(Dataset entries)
###

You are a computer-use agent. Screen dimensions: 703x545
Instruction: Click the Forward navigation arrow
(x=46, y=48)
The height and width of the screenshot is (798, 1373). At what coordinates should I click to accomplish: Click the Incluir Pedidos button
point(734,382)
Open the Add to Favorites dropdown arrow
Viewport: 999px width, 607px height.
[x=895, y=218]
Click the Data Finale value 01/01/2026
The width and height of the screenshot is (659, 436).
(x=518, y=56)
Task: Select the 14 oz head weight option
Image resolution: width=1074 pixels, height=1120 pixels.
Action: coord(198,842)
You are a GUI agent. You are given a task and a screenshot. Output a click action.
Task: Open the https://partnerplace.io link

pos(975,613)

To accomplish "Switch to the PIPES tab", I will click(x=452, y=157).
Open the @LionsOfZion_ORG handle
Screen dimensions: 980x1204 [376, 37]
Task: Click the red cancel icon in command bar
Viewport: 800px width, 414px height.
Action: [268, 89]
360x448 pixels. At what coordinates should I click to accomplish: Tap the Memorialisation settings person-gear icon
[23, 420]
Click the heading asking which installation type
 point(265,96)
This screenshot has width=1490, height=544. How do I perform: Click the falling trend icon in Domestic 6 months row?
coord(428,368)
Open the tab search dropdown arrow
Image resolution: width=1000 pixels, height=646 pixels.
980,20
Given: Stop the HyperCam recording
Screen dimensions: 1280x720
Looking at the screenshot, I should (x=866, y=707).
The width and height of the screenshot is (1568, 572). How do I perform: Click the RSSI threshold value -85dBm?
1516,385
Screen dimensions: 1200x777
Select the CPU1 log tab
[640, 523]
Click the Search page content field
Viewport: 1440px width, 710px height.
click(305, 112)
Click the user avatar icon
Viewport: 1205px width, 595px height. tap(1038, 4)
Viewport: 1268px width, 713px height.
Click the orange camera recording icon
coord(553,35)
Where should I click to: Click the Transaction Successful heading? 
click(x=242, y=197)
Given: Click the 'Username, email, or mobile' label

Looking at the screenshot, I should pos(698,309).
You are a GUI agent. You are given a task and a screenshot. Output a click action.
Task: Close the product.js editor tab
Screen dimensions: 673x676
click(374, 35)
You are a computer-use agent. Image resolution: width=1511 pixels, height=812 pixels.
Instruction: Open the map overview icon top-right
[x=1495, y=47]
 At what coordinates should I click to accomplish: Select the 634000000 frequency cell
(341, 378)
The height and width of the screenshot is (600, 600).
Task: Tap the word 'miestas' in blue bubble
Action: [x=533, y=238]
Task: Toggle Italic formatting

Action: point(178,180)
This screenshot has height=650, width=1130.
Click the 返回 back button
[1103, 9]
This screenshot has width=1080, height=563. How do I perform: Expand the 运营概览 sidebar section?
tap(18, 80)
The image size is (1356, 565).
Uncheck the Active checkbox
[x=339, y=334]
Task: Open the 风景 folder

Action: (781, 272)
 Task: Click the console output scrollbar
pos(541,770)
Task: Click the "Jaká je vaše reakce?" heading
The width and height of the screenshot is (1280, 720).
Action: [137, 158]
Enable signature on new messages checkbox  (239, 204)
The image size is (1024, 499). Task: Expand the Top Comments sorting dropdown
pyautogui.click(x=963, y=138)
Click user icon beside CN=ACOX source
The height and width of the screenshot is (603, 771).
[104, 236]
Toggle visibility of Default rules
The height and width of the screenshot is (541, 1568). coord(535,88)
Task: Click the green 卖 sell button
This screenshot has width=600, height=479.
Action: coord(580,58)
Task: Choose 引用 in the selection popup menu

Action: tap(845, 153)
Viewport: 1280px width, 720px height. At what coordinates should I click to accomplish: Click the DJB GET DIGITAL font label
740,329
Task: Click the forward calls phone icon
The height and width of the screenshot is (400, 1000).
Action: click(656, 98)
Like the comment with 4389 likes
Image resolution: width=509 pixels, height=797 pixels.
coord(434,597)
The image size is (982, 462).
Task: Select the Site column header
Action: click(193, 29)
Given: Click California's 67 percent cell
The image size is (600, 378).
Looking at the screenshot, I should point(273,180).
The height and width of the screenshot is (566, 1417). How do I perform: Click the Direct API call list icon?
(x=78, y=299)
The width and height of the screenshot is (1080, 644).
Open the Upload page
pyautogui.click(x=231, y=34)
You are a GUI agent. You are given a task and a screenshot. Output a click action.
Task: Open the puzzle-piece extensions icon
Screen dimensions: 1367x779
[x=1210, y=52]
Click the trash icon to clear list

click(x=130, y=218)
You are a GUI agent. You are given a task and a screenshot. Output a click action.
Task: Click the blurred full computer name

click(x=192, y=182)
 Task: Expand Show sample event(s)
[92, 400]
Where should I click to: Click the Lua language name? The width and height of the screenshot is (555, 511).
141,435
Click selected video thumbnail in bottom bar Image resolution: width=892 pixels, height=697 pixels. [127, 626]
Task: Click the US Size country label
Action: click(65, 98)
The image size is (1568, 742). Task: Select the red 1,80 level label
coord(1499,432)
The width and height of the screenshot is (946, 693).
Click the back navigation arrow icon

###

» **WHAT THE TASK REQUIRES**
Each record needs to be given again exactly.

» **REPLY**
You are a computer-use agent. Screen dimensions: 703x545
Instruction: Click the Forward navigation arrow
(x=46, y=48)
The height and width of the screenshot is (798, 1373). At what coordinates should I click to accomplish: Click the Incluir Pedidos button
point(734,382)
Open the Add to Favorites dropdown arrow
Viewport: 999px width, 607px height.
[x=895, y=218]
Click the Data Finale value 01/01/2026
The width and height of the screenshot is (659, 436).
(x=518, y=56)
Task: Select the 14 oz head weight option
Image resolution: width=1074 pixels, height=1120 pixels.
Action: coord(198,842)
You are a GUI agent. You are given a task and a screenshot. Output a click action.
Task: Open the https://partnerplace.io link

pos(975,613)

To accomplish "Switch to the PIPES tab", I will click(x=452, y=157).
Open the @LionsOfZion_ORG handle
Screen dimensions: 980x1204 [376, 37]
Task: Click the red cancel icon in command bar
Viewport: 800px width, 414px height.
Action: [268, 89]
360x448 pixels. At what coordinates should I click to accomplish: Tap the Memorialisation settings person-gear icon
[23, 420]
Click the heading asking which installation type
 point(265,96)
This screenshot has width=1490, height=544. How do I perform: Click the falling trend icon in Domestic 6 months row?
coord(428,368)
Open the tab search dropdown arrow
Image resolution: width=1000 pixels, height=646 pixels.
980,20
Given: Stop the HyperCam recording
Screen dimensions: 1280x720
Looking at the screenshot, I should (x=866, y=707).
The width and height of the screenshot is (1568, 572). How do I perform: Click the RSSI threshold value -85dBm?
1516,385
Screen dimensions: 1200x777
Select the CPU1 log tab
[640, 523]
Click the Search page content field
Viewport: 1440px width, 710px height.
click(305, 112)
Click the user avatar icon
Viewport: 1205px width, 595px height. tap(1038, 4)
Viewport: 1268px width, 713px height.
Click the orange camera recording icon
coord(553,35)
Where should I click to: Click the Transaction Successful heading? 
click(x=242, y=197)
Given: Click the 'Username, email, or mobile' label

Looking at the screenshot, I should pos(698,309).
You are a GUI agent. You are given a task and a screenshot. Output a click action.
Task: Close the product.js editor tab
Screen dimensions: 673x676
click(374, 35)
You are a computer-use agent. Image resolution: width=1511 pixels, height=812 pixels.
Instruction: Open the map overview icon top-right
[x=1495, y=47]
 At what coordinates should I click to accomplish: Select the 634000000 frequency cell
(341, 378)
The height and width of the screenshot is (600, 600).
Task: Tap the word 'miestas' in blue bubble
Action: [x=533, y=238]
Task: Toggle Italic formatting

Action: point(178,180)
This screenshot has height=650, width=1130.
Click the 返回 back button
[1103, 9]
This screenshot has width=1080, height=563. How do I perform: Expand the 运营概览 sidebar section?
tap(18, 80)
The image size is (1356, 565).
Uncheck the Active checkbox
[x=339, y=334]
Task: Open the 风景 folder

Action: (781, 272)
 Task: Click the console output scrollbar
pos(541,770)
Task: Click the "Jaká je vaše reakce?" heading
The width and height of the screenshot is (1280, 720).
Action: [137, 158]
Enable signature on new messages checkbox  (239, 204)
The image size is (1024, 499). Task: Expand the Top Comments sorting dropdown
pyautogui.click(x=963, y=138)
Click user icon beside CN=ACOX source
The height and width of the screenshot is (603, 771).
[104, 236]
Toggle visibility of Default rules
The height and width of the screenshot is (541, 1568). coord(535,88)
Task: Click the green 卖 sell button
This screenshot has width=600, height=479.
Action: coord(580,58)
Task: Choose 引用 in the selection popup menu

Action: tap(845, 153)
Viewport: 1280px width, 720px height. At what coordinates should I click to accomplish: Click the DJB GET DIGITAL font label
740,329
Task: Click the forward calls phone icon
The height and width of the screenshot is (400, 1000).
Action: click(656, 98)
Like the comment with 4389 likes
Image resolution: width=509 pixels, height=797 pixels.
coord(434,597)
The image size is (982, 462).
Task: Select the Site column header
Action: click(193, 29)
Given: Click California's 67 percent cell
The image size is (600, 378).
Looking at the screenshot, I should point(273,180).
The height and width of the screenshot is (566, 1417). How do I perform: Click the Direct API call list icon?
(x=78, y=299)
The width and height of the screenshot is (1080, 644).
Open the Upload page
pyautogui.click(x=231, y=34)
You are a GUI agent. You are given a task and a screenshot. Output a click action.
Task: Open the puzzle-piece extensions icon
Screen dimensions: 1367x779
[x=1210, y=52]
Click the trash icon to clear list

click(x=130, y=218)
You are a GUI agent. You are given a task and a screenshot. Output a click action.
Task: Click the blurred full computer name

click(x=192, y=182)
 Task: Expand Show sample event(s)
[92, 400]
Where should I click to: Click the Lua language name? The width and height of the screenshot is (555, 511).
141,435
Click selected video thumbnail in bottom bar Image resolution: width=892 pixels, height=697 pixels. [127, 626]
Task: Click the US Size country label
Action: click(65, 98)
The image size is (1568, 742). Task: Select the red 1,80 level label
coord(1499,432)
The width and height of the screenshot is (946, 693).
Click the back navigation arrow icon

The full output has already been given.